Dielectric relaxation and impedance measurements are often made on systems which possess a distribution of relaxation times. The data can be interpreted as a convolution of the distribution of relaxation times with a single Debye relaxation. In this case, it is desirable to determine the distribution. Most methods of deconvolution rely upon Fourier inversion, which is not ideal. In this paper we describe how the maximum entropy (MaxEnt) method can be used to deconvolute dielectric and impedance data. The MaxEnt result was sensitive to the amount of noise in the data and to the parameters of the program (noise tolerance and baseline). In general, as a result of the entropy term, the magnitudes of the deconvoluted relaxations were lower than the theoretical values.
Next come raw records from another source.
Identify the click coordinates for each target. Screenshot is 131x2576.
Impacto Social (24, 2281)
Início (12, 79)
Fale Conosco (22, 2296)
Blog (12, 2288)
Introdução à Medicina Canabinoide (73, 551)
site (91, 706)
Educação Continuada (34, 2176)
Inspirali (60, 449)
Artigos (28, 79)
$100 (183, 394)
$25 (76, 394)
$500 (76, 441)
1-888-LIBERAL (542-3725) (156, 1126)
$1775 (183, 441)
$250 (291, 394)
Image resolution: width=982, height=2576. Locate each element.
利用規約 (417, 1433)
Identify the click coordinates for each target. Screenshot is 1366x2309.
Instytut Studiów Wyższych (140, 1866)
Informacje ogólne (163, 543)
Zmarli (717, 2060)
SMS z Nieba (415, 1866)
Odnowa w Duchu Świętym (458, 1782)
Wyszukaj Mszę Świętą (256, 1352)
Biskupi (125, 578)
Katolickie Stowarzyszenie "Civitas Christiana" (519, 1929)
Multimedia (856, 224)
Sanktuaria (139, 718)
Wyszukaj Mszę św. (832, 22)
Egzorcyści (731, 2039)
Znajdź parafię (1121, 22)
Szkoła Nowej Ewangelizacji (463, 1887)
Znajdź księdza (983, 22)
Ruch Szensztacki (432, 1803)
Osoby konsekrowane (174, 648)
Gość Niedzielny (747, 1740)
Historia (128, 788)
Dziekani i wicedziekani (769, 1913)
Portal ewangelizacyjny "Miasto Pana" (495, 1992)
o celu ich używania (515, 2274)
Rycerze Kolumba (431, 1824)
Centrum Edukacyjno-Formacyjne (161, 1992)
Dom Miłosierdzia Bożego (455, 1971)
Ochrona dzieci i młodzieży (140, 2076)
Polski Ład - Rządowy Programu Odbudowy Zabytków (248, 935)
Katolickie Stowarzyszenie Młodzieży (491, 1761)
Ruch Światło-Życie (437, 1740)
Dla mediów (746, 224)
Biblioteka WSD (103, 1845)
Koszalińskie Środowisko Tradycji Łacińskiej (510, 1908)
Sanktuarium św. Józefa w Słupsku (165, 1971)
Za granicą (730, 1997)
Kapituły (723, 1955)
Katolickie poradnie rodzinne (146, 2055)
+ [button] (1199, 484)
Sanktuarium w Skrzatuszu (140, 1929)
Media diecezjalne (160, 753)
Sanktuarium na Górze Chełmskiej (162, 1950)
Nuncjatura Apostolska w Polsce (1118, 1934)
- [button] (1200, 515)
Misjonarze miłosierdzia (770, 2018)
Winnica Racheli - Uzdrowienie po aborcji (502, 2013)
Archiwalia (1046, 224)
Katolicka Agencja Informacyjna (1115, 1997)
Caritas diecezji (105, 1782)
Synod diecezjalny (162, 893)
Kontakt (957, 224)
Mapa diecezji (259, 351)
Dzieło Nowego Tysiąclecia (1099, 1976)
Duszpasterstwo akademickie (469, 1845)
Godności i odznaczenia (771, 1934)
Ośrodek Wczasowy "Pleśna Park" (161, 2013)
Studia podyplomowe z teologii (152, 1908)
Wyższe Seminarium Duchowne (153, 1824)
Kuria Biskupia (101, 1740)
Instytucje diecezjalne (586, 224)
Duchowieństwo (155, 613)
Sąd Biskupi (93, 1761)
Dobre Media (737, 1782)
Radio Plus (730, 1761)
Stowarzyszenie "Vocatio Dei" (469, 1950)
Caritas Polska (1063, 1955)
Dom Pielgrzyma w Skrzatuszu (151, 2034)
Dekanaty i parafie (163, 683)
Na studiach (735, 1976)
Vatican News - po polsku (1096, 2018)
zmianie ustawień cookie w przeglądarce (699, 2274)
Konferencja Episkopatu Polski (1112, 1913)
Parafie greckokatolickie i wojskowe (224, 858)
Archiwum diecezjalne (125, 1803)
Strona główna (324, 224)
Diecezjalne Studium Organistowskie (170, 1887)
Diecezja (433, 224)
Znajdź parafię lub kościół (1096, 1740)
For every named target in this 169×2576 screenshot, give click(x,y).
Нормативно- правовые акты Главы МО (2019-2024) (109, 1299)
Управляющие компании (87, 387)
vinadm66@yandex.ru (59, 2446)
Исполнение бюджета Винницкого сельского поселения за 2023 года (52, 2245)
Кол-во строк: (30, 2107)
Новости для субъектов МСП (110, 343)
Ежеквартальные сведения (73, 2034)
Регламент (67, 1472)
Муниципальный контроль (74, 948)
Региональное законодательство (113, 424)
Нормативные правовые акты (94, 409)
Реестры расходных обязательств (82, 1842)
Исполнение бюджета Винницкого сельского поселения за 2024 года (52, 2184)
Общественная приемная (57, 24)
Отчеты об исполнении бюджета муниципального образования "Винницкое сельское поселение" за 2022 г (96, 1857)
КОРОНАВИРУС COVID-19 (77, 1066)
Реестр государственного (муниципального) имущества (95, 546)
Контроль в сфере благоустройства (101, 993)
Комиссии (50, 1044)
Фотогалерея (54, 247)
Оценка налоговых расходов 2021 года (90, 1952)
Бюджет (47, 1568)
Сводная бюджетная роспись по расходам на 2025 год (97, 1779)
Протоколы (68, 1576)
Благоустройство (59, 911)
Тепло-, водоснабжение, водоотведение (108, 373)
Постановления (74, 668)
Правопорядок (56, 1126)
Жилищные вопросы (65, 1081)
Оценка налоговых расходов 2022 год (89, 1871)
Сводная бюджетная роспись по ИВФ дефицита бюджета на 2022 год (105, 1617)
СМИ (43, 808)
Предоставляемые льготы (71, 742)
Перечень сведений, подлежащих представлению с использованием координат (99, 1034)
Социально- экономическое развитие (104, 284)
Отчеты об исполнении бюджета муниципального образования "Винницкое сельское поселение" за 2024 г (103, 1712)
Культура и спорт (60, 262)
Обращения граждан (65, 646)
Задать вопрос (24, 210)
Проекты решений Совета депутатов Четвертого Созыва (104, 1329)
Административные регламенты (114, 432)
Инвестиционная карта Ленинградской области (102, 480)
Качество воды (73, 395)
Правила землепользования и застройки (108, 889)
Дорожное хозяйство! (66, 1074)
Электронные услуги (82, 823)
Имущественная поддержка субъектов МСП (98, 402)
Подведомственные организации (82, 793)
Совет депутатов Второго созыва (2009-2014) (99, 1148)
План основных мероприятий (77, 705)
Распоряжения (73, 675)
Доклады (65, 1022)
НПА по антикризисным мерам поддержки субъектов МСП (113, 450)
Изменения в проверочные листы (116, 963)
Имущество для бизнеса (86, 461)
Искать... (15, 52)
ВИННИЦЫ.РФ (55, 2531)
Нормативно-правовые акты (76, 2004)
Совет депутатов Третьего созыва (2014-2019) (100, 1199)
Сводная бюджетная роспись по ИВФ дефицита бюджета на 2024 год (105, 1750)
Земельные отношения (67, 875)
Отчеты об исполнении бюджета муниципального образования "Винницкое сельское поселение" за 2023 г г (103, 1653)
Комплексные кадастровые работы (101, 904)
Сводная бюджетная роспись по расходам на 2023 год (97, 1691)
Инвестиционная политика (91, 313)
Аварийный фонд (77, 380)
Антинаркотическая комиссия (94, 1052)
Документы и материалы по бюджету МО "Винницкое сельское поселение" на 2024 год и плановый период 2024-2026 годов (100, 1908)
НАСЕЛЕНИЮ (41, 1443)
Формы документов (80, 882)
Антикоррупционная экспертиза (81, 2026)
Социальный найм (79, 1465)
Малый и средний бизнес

The MaxEnt method was quite resistant to the introduction of artificial peaks. However, when the data contained a large noise component, the noise could be interpreted as spurious additional relaxations when the noise tolerance was poorly chosen. For very broad relaxations, there was no advantage to be gained from deconvolution. The resolution of adjacent or overlapping peaks was not very good. The MaxEnt method would have serious difficulty in deconvoluting the real component of immittance data because of its sigmoidal shape. Most dielectric and impedance data contain a small number of relaxations, unlike other spectroscopic techniques where there may be hundreds. Thus, for most applications, complex non-linear least-squares regression would be preferable. The only promising use of MaxEnt in dielectric and impedance work would be for the extrapolation or interpolation of missing or unmeasured data.